Teamwork is 100% communication.
Soccer players communicate constantly — calling to get open for a pass, shouting where to break for the goal, adapting to conditions in real time. In business, it’s even more complex. A company has several functions running at once: product, marketing, finance, engineering, ops. When we do need to sync, we want it to be for truly exceptional cases and real problems — not to ask “where are things?”
We keep the team scoring by giving each other high-quality asynchronous status updates.
Where
Status updates live close to the work they describe. Since all of our work derives from a GitHub issue, a status update belongs as a comment on the relevant issue. GitHub is our source of truth — it’s where our product lives, where changes happen, and where our community engages with us.
Slack is great for ephemeral communication: quick brainstorms, clarifications, the social fabric of a distributed team. But Slack messages age fast, have low discoverability, and are invisible to anyone not online at that moment. If something matters to the work, get it into GitHub.
When
The closer a deadline, the more frequently to update:
| Time to deadline | Frequency |
|---|---|
| ~1 day | Every couple of hours |
| ~7 days | Daily |
| ~7–14 days | Every 2–3 days |
| >14 days | Weekly |
These are guidelines, not rules. A critical architecture change might warrant more frequent updates to leadership because of its customer impact. A minor bugfix probably doesn’t need a formal update at all.
When work is complete — or paused — say so. Celebrate a shipped feature. And if something fails, celebrate that too. What did we learn? What would we do differently? You devoted real time to this. Make it count either way.
What makes a good update
Every goal has three parts:
- An outcome — “We know this is done when ___________.”
- A date — When is it arriving? Alignment here is critical.
- An owner — The person making sure the outcome arrives by the date and communicating status along the way.
A status update is a refinement of those three things over time. It answers: are we still on track?
Use a simple traffic-light framing for quick scanning:
- 🟢 Green — On track for the original date and scope.
- 🟡 Yellow — At risk.

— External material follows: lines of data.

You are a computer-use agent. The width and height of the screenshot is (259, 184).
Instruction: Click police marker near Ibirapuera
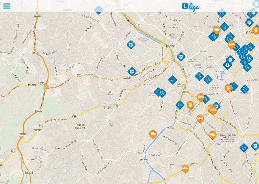(x=229, y=87)
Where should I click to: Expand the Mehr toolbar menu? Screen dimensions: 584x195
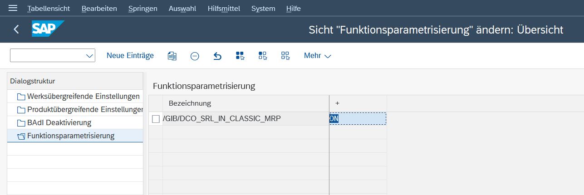pos(317,56)
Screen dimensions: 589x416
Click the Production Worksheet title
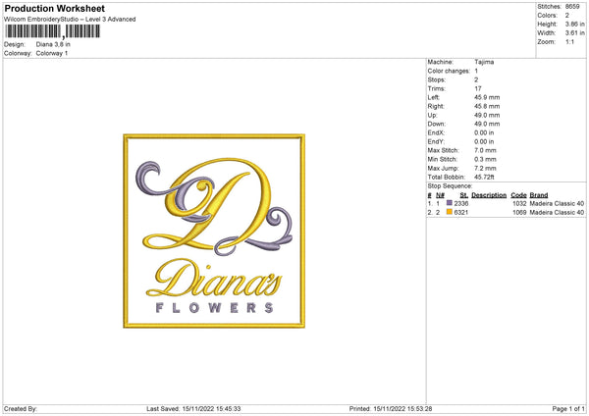pyautogui.click(x=54, y=8)
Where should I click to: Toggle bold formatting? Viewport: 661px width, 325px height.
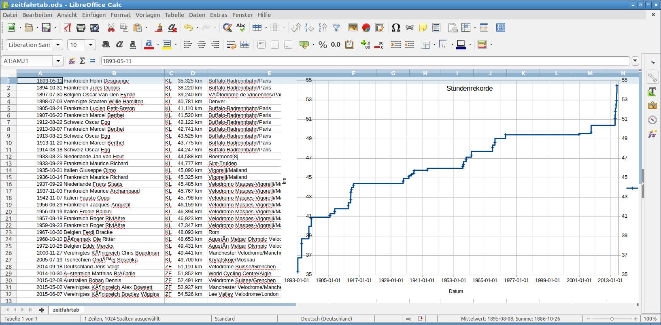point(106,45)
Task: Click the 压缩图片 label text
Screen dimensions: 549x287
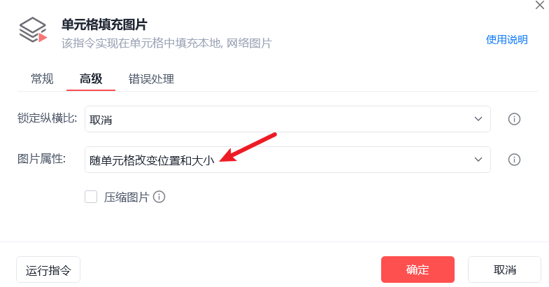Action: point(127,197)
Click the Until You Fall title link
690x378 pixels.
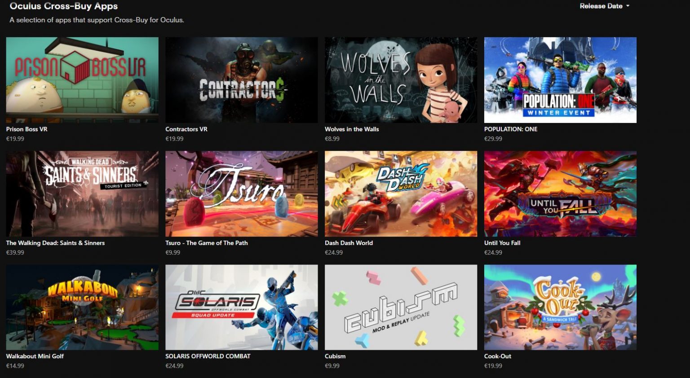(502, 243)
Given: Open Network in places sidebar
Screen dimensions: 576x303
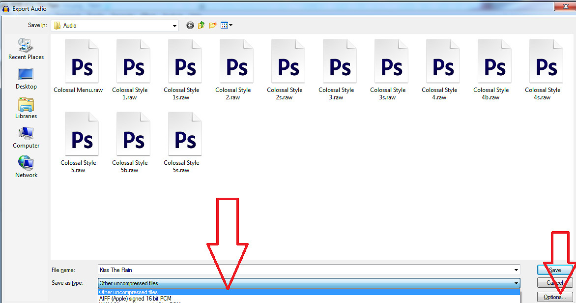Looking at the screenshot, I should [x=26, y=167].
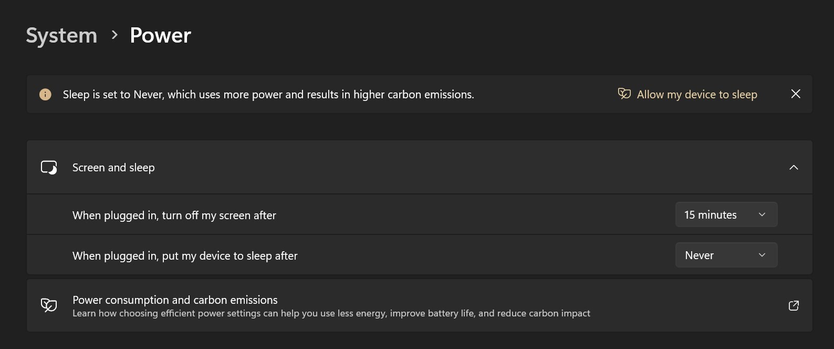Collapse the Screen and sleep section
The image size is (834, 349).
click(794, 168)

Either the date or scope is in jeopardy.
- 🔴 Red — Will not meet the original date.
For yellow or red, always include a get-to-green plan: what action, by when, from whom. If red, include why and a suggested revised date.
Link liberally. Don’t reproduce content that lives elsewhere — link to the relevant issues, PRs, designs, and supporting context. The goal is to democratize knowledge, not to write an essay.
Audience and length
A status update is for anyone who needs to know the state of the work without following it day-to-day. Open with the headline — on track or not — then add supporting detail for those who want it. The first sentence should be enough for a busy executive or a GTM teammate anxiously awaiting the feature.
Brevity is always better, but not at the expense of clarity.
Not helpful:
We’re facing challenges attempting to converge on a solution for the X requirement. We hope to try and reconcile this and have plans to do this by next week.
Much better:
We don’t know how to solve X yet, but will decide between options A and B by DATE. If neither works, we’ll escalate. The cost of not having X is that we can’t do A or B — we’ve reordered the checklist above to reflect that and notified the affected team.
High-quality status updates communicate when something will be done, or clearly state that the deadline isn’t yet understood. Silence, in a team environment, is almost always read as bad news. Write the update.